==== Materials provided ====

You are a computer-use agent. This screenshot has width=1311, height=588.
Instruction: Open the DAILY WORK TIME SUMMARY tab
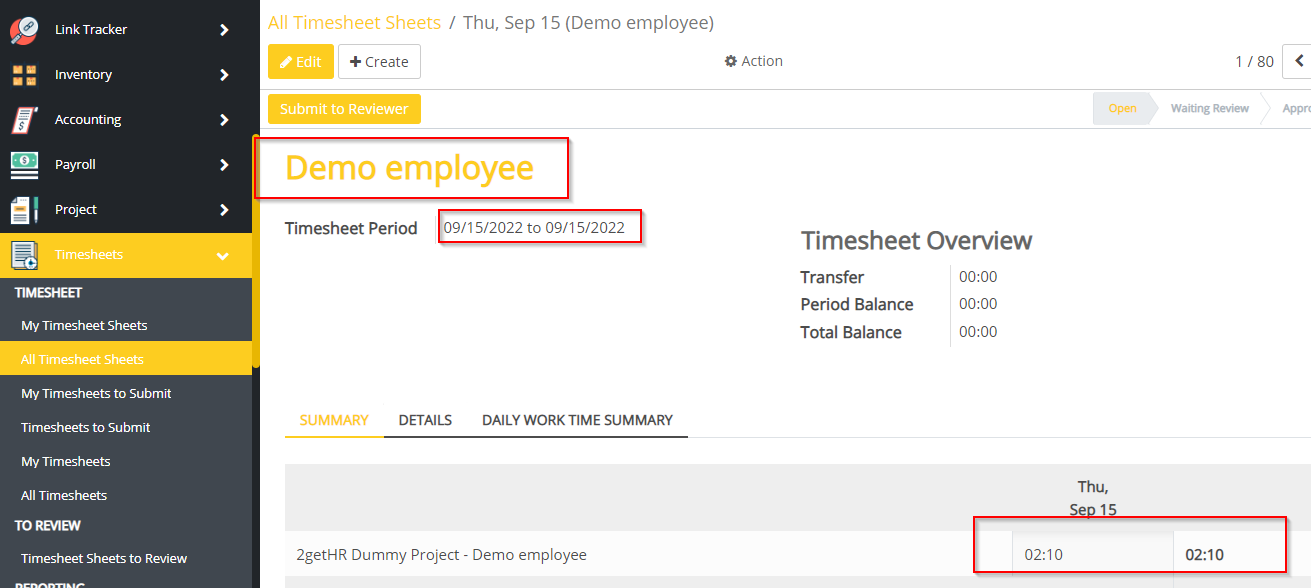point(578,420)
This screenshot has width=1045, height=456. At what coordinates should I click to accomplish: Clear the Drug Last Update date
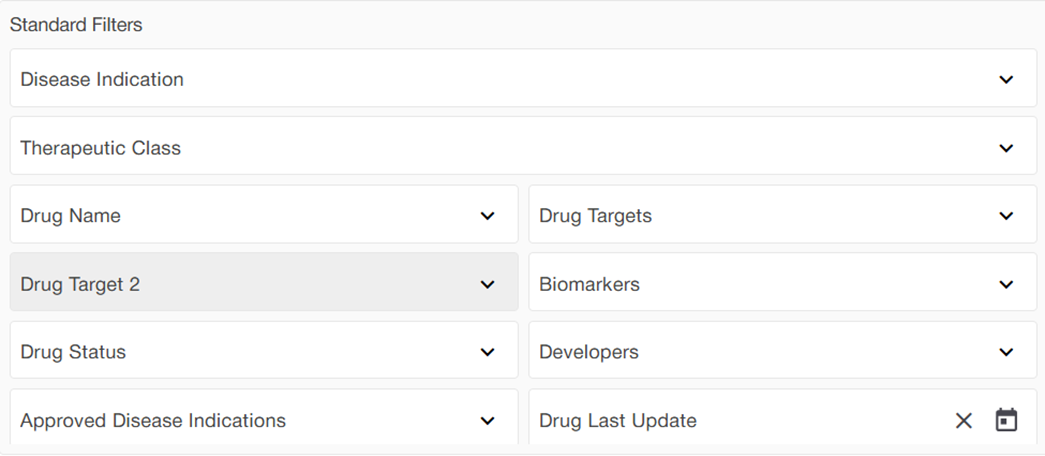tap(963, 421)
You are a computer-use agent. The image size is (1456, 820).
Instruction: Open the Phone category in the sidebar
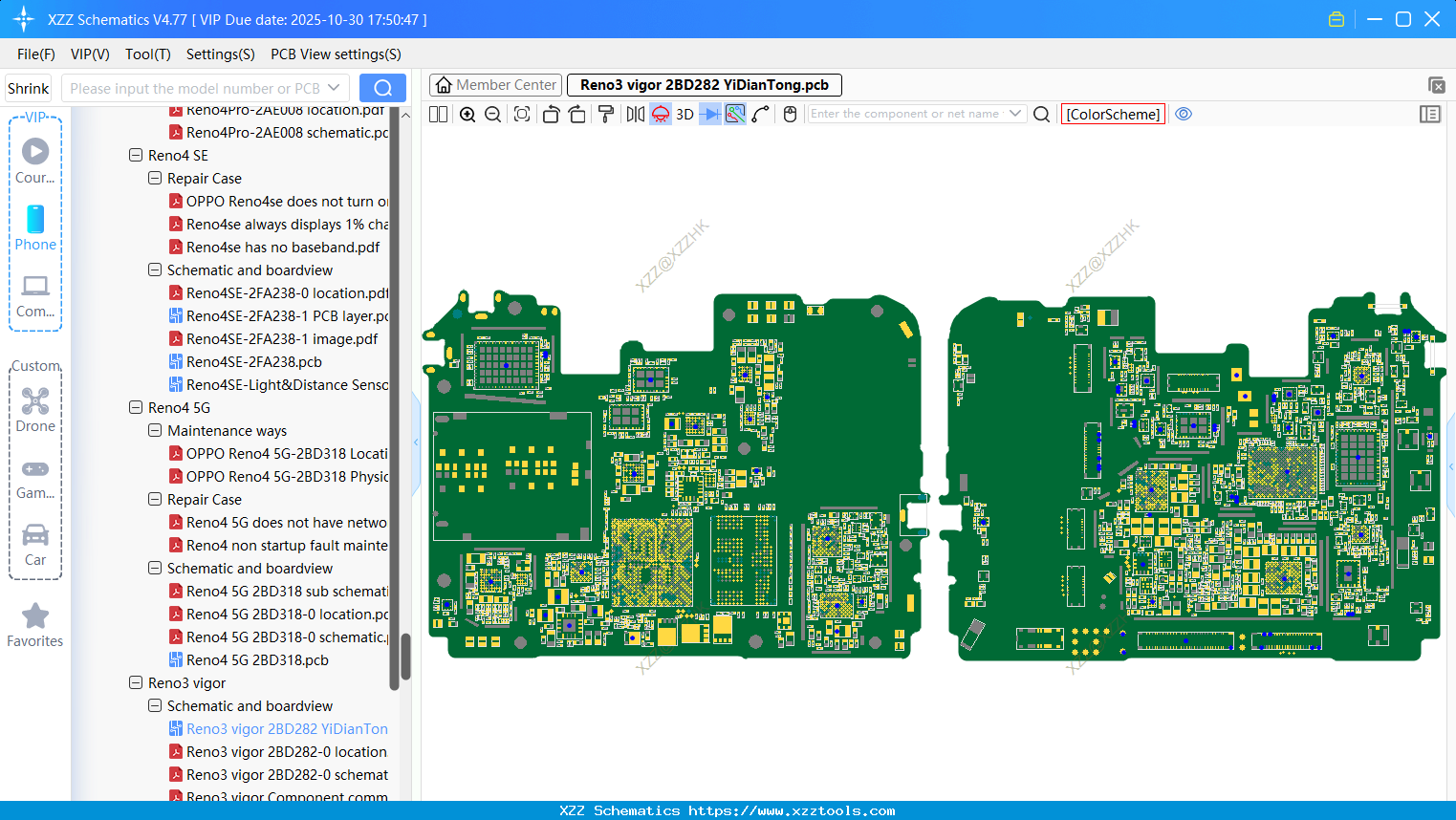click(35, 228)
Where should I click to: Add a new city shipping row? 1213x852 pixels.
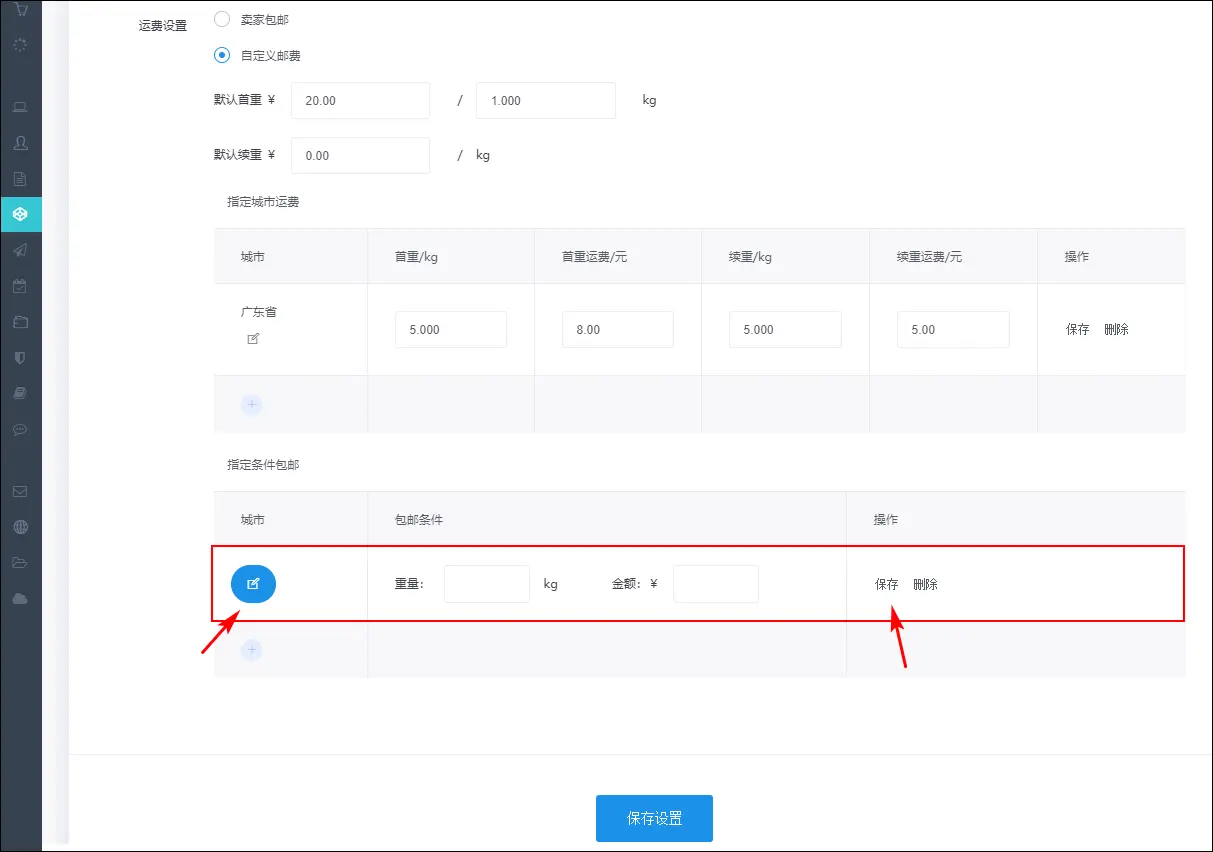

====

Put the lines of the listing from the line holding "You are a computer-use agent. The" through the end of the listing, inclusive, into a Markdown table with the columns Index and Line, numbering each row and skipping blank lines. Leave the pictures out of the table.

Finished exercise
| Index | Line |
|---|---|
| 1 | You are a computer-use agent. The image size is (1456, 820). |
| 2 | Instruction: Open the Phone category in the sidebar |
| 3 | click(35, 228) |
| 4 | Where should I click to: Add a new city shipping row? 1213x852 pixels. |